Часть 27. "Я стал как прах и пепел" (2/2)
Ему показалось, что Эрик вздрогнул всем телом.
– Замолчите и идемте уже, глупый мальчишка! – рявкнул он, больно хватая Рауля за локоть, но на этот раз тот вырвался и, выпрямившись, уставился прямо в маску Призрака, грозно возвышавшегося перед ним.
– Я не знаю, зачем вам нужно, чтобы я шел с вами, но я не хочу быть обязанным жизнью тому, кто отнимает ее у Кристины! – ледяным тоном произнес он, скрестив руки на груди.
-------------------------------------------------------
– А вы не думаете, что Кристине может еще когда-нибудь понадобиться ваша помощь? – заорал Эрик, потеряв всякое терпение. Он уже ненавидел виконта так, как не ненавидел никогда, даже в миг ухода Кристины с этим яснооким щеголем.
И Эрик готов был сказать ему что угодно, хоть пообещать, что Кристина останется с ним, как ребенку обещают достать луну с неба ради хорошего поведения – лишь бы заставить сдвинуться с этого окаянного места.
Рауль промолчал, но его голубые глаза подернулись какой-то сизой дымкой. Он тяжело вздохнул и наконец, спустя вечность, медленно кивнул.
Эрик как будто только этого и ждал – выскользнул из ванной, подхватил с пола гостиной заранее подготовленный узел с ценностями, которые необходимо было вынести отсюда, и рванул к озеру. Мальчишка спокойно ступал за ним, очевидно, до сих пор не отдавая себе отчета в происходящем.
– Живо на борт! – приказал ему Эрик; Рауль поднял брови, но ловко заскочил в лодку и хотел было взять весла, но Эрик, оттолкнув его, принялся с остервенением грести сам.
Причалив, они ринулись к коридору, ведущему к выходу на улицу Скриба: Эрик впереди, Рауль за ним; время от времени Эрик оглядывался, чтобы удостовериться в том, что мальчишка цел и невредим.
Этот проход был шире и гораздо удобнее, чем тоннель, ведущий к гримерной Кристины; но опасность подстерегала их на верхних уровнях, куда наверняка уже добрался дым. Впрочем, пока дорога казалась достаточно спокойной.

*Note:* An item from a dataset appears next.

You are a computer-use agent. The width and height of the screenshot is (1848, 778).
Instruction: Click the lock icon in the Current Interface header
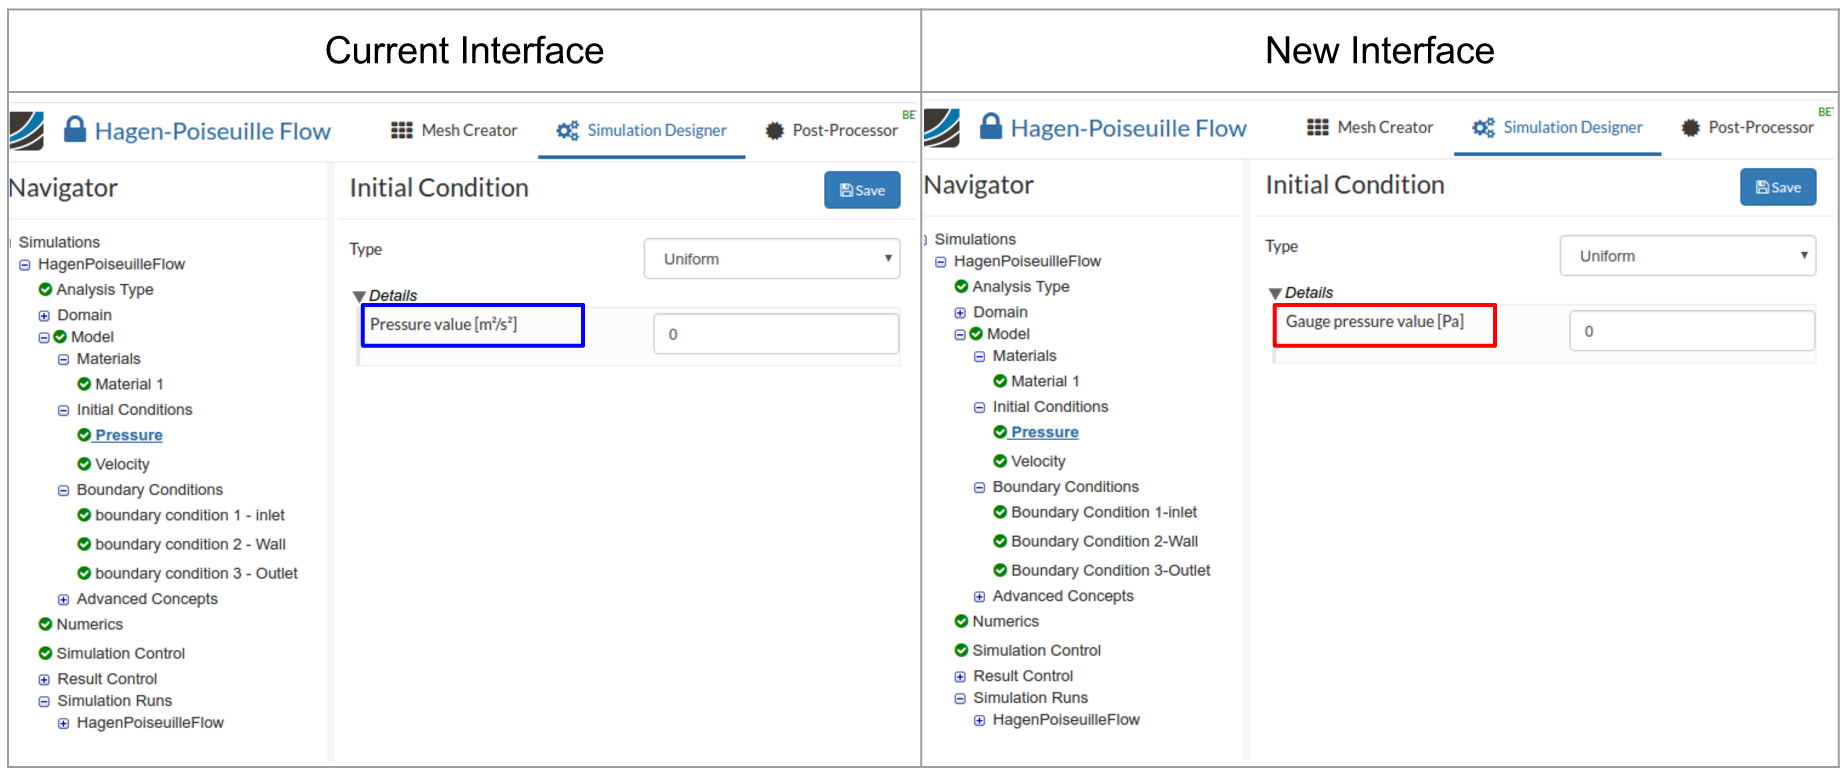[x=74, y=129]
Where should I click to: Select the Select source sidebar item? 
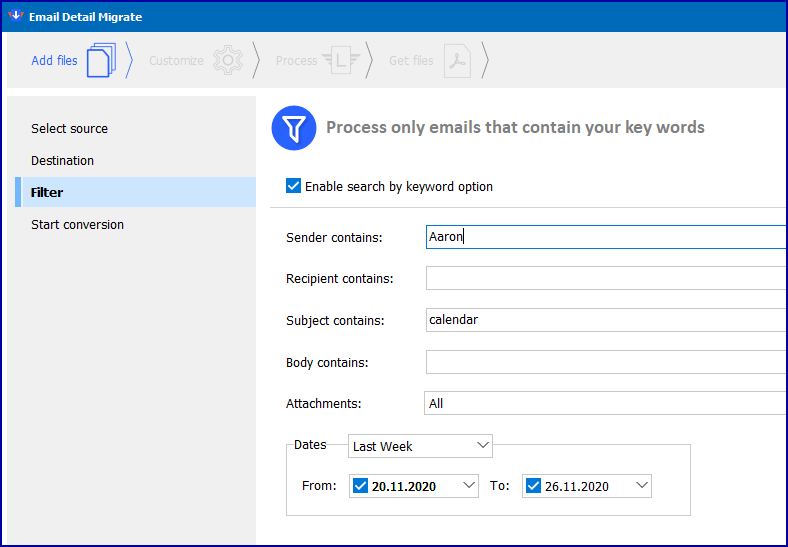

Эрик уже надеялся, что всё обошлось, но в какой-то момент опять почувствовал, что задыхается: мучительно закололо в боку, грудь снова сдавило, хотя в воздухе вроде бы лишь чуть-чуть веяло гарью.
Идти стало невмоготу; превозмогая слабость, Эрик сцепил зубы, потер грудь, но в глазах разлился туман, и он стал медленно сползать к полу вдоль стены, выпустив драгоценный узел из рук.
В висках застучало, и Эрик уже готов был отдаться этому похоронному грохоту, неизбежному в застенках собственноручно выстроенного им дворца, но вдруг его подхватили под мышки и рывком вздернули вверх.
– Отпустите… – взмолился Эрик. – Я все сделаю, Ханум, только прикажите отпустить меня… Я сниму маску…
– Вы можете идти, Эрик? Вы должны идти! Вам плохо?
– Воздуха, Ханум! Прикажите открыть окошко! Я согласен, согласен!
– О чем вы говорите, Эрик? Вы задыхаетесь? Сейчас, сейчас… – доносились до его измученного слуха бессмысленные слова издалека.
Чьи-то пальцы скользят по его щекам, неумело стягивая шелковую ткань. Неужели ее слуги вошли так скоро и так бесшумно?
Но тогда почему же все еще душно? Или она решила все-таки казнить его, надругавшись, как она любит, напоследок?
– Я сам, не нужно… – вяло пробормотал он, почти не сердясь, так как смысла ничто уже не имело.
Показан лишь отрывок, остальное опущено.